# Texto de lectura
%%
La última de las siete iluminaciones sobre la calle plebeya termina con la descripción de una pequeña viñeta en la que asistimos a una reyerta de mujeres en la calle que ejemplifica dos características de este trabajo sobre las que es necesario insistir. La presencia constante de ilustraciones que, junto a la amplia documentación de textos, extraídos ambos de publicaciones de la época, son la base documental, además de otras fuentes históricas y bibliográficas, sobre la que se asienta la reflexión y las intuiciones del autor; una documentación gráfica exhaustiva que los textos ilustran, cuando no establecen un diálogo en el que imagen y palabra iluminan un instante del Madrid isabelino. Iluminaciones tanto en el sentido de estampas, miniaturas, imágenes, como en el benjaminiano de recuperación de fragmentos de vida, aparición ante el lector de instantes luminosos, aunque efímeros, de toda una época; en ese sentido este ensayo, salvando las distancias, guarda, no sólo una filiación y una declarada deuda teórica con Walter Benjamin sino también una semejanza formal con el Libro de los pasajes. La otra consideración hace referencia al estilo del autor. Escrito en un admirable castellano, rescatando -es decir, haciendo suyas- palabras y locuciones de la época que estudia; en él encontramos humor, ironía y una extrema sensibilidad hacia el dolor o la injusticia que describe. Todo lo cual no suele ser frecuente en muchos estudios históricos que, en aras de una pretendida objetividad o neutralidad ideológica, se caracterizan por una frialdad y asepsia estilística que se diría obligada en un trabajo académico. En los ?Agradecimientos? que se incluyen al final de la obra, José Sierra Álvarez nos dice: ?El autor ha tratado de controlar su compasión, su enfado y su, a veces, indignación por la cotidiana y reiterada crueldad de clase que se destila de la documentación que ha manejado. Ha intentado modularla mediante el humor, esa forma de la distancia, pero no ha sabido ni querido eliminarla del todo. ¿Es que la diatriba de parte, se pregunta quien escribe, está reñida con la objetividad?; ¿y la parcialidad con el realismo? Filos de navaja?.
%%
# Datos recogidos
%%
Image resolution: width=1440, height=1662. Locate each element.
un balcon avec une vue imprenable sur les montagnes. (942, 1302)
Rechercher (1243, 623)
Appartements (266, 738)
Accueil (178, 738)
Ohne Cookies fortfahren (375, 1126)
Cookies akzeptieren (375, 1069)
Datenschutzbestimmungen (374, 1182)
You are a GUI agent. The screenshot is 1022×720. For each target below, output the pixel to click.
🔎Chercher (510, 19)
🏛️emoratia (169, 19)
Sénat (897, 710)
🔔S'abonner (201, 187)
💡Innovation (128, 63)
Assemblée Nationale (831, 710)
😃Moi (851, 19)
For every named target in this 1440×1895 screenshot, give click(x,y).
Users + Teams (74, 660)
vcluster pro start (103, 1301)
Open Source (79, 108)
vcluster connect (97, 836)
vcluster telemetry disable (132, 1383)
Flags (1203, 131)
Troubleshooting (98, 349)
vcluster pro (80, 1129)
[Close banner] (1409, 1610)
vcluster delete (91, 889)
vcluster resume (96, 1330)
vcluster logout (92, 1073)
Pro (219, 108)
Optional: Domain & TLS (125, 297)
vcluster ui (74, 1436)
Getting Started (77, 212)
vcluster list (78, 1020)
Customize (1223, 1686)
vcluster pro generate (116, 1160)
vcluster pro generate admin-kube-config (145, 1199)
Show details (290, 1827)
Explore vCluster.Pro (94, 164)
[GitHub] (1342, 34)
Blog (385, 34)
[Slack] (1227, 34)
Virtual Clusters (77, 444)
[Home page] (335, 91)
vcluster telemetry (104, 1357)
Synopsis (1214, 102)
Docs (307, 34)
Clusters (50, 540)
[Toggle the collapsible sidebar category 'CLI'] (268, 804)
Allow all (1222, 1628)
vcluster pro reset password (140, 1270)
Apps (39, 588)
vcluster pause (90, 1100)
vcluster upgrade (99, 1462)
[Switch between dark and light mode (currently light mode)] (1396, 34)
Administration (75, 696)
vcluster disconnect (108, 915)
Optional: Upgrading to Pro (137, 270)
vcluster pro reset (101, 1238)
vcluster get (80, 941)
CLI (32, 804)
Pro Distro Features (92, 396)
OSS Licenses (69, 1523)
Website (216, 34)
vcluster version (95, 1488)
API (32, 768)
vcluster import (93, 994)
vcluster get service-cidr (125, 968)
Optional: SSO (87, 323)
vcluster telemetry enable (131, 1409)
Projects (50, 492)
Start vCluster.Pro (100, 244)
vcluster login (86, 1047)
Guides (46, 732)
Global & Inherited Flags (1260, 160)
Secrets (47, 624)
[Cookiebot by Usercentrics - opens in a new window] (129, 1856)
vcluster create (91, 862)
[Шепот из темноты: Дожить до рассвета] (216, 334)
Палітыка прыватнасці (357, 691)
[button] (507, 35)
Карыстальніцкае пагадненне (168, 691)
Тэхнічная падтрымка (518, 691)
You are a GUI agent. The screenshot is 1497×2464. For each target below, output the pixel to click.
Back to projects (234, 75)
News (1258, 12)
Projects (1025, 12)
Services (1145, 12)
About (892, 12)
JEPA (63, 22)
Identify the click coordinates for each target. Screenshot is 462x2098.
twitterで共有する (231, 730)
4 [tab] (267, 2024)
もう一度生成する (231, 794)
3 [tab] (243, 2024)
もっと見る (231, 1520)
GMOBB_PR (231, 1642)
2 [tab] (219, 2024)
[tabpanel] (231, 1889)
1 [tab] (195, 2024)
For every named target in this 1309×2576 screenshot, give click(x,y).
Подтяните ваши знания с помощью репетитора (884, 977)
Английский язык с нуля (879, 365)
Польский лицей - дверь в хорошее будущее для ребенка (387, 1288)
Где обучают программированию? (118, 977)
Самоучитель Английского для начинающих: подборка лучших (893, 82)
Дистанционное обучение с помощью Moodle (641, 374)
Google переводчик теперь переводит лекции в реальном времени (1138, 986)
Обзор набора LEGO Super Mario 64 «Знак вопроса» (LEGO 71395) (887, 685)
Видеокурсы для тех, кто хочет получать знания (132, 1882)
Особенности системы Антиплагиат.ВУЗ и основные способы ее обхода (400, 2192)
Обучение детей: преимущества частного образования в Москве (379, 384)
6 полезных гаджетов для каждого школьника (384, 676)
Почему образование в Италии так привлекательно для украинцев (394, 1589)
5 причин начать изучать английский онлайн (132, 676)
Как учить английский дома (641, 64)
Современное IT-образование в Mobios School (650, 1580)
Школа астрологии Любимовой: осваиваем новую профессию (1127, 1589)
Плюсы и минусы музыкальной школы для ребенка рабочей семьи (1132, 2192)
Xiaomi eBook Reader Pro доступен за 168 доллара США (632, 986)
%%
# Lo que se pide
Indica si cada afirmación coincide con el texto sobre la calle plebeya del Madrid isabelino, respondiendo sí o no y citando las palabras del texto que lo deciden. (a) El ensayo guarda una semejanza formal con el Libro de los pasajes. (b) El autor logró eliminar del todo su indignación. (c) Los «Agradecimientos» figuran al principio de la obra. Los datos provienen de otra fuente.

# Solución
(a) Sí: «una semejanza formal con el Libro de los pasajes».
(b) No: «pero no ha sabido ni querido eliminarla del todo».
(c) No: «que se incluyen al final de la obra».